A nível programático, abandonou-se a compreensão da realidade para substituí-la pelas Sagradas Escrituras. Em lugar de conhecer os problemas concretos com os quais se enfrenta a política revolucionária, se recorre aos clássicos para que – em um duvidoso exercício de ventriloquismo – respondam acabadamente sobre assuntos que não conheceram ou que não se colocaram, simplesmente porque viveram em um tempo e um espaço diferentes. A história da política revolucionária tem mais de 200 anos. O socialismo científico, mais de 150. Esta herança é irrenunciável.

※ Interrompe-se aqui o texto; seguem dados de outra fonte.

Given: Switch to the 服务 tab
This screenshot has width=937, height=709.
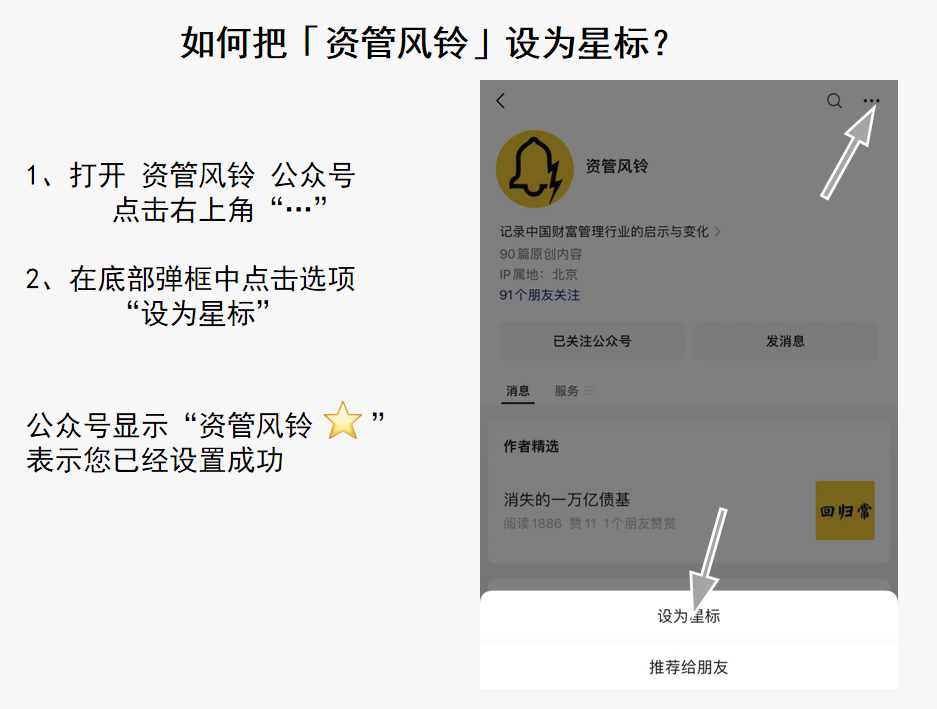Looking at the screenshot, I should 567,391.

Mas não pode dar uma resposta adequada – e sobretudo eficiente – quando o que está em jogo é um conjunto muito grande e complexo de determinações. Curiosamente, enquanto se apela às Sagradas Escrituras, repudia-se as mesmas na hora de proclamar o que de mais importante há nelas: o horizonte socialista.

A derrota política, ideológica e moral dos anos 1970 e a queda do muro de Berlim tiveram um efeito histórico, não há dúvidas. Mas 40 ou 30 anos depois do fenômeno, segundo o caso, a desculpa “histórica” já não tem sentido. Há que buscar responsabilidades em outro lugar.

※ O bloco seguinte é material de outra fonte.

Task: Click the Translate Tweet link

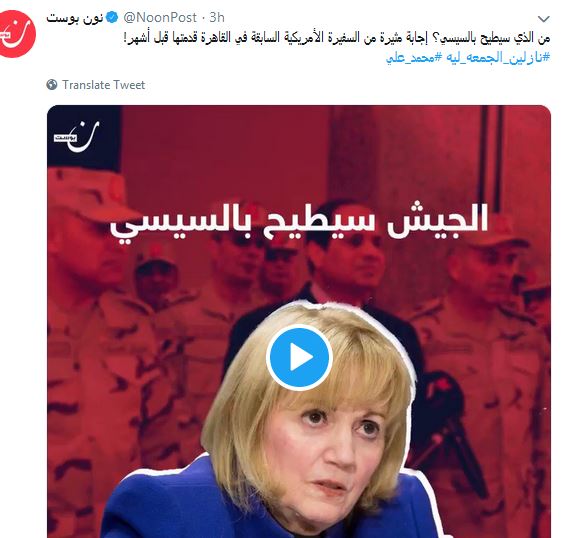Action: click(104, 85)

É hora de explicar, então, por que não pudemos, até o momento, estar à altura do que a classe trabalhadora necessita. O que fizemos em todo este tempo, e em que medida combatemos ou alimentamos as diferentes saídas burguesas. Aí é o programa para nossos países, que estratégia devemos construir, quais os nossos aliados e quais os nossos inimigos mais importantes. É hora de discutir as diferentes experiências que viveu a classe trabalhadora e nossa intervenção nelas. Fazer um balanço. Nos recompor. Olhar para o futuro e construir o porvir.

Para isso, o Congresso propõe as seguintes mesas iniciais:

– A crise econômica mundial;
– O ascenso dos separatismos (Brexit, Catalunha, plurinacionalismos);
– A política identitária como instrumento repressivo;
– A classe trabalhadora hoje;
– A esquerda frente a populismos latinoamericanos;
– A questão nacional;
– Kirchnerismo, ontem e hoje;
– O cenário Alberto (Argentina);
– Um balanço da FIT-U na Argentina;
– Como se organiza uma educação socialista?
– Os bonapartismos clássicos: Perón, Vargas, Cárdenas;
– Um programa socialista para a Argentina.

O Congresso não requer apresentação de palestras. Solicita-se um resumo da exposição, que deve conter no mínimo 5.000 caracteres (sem espaço), para sua avaliação pelo comitê organizador.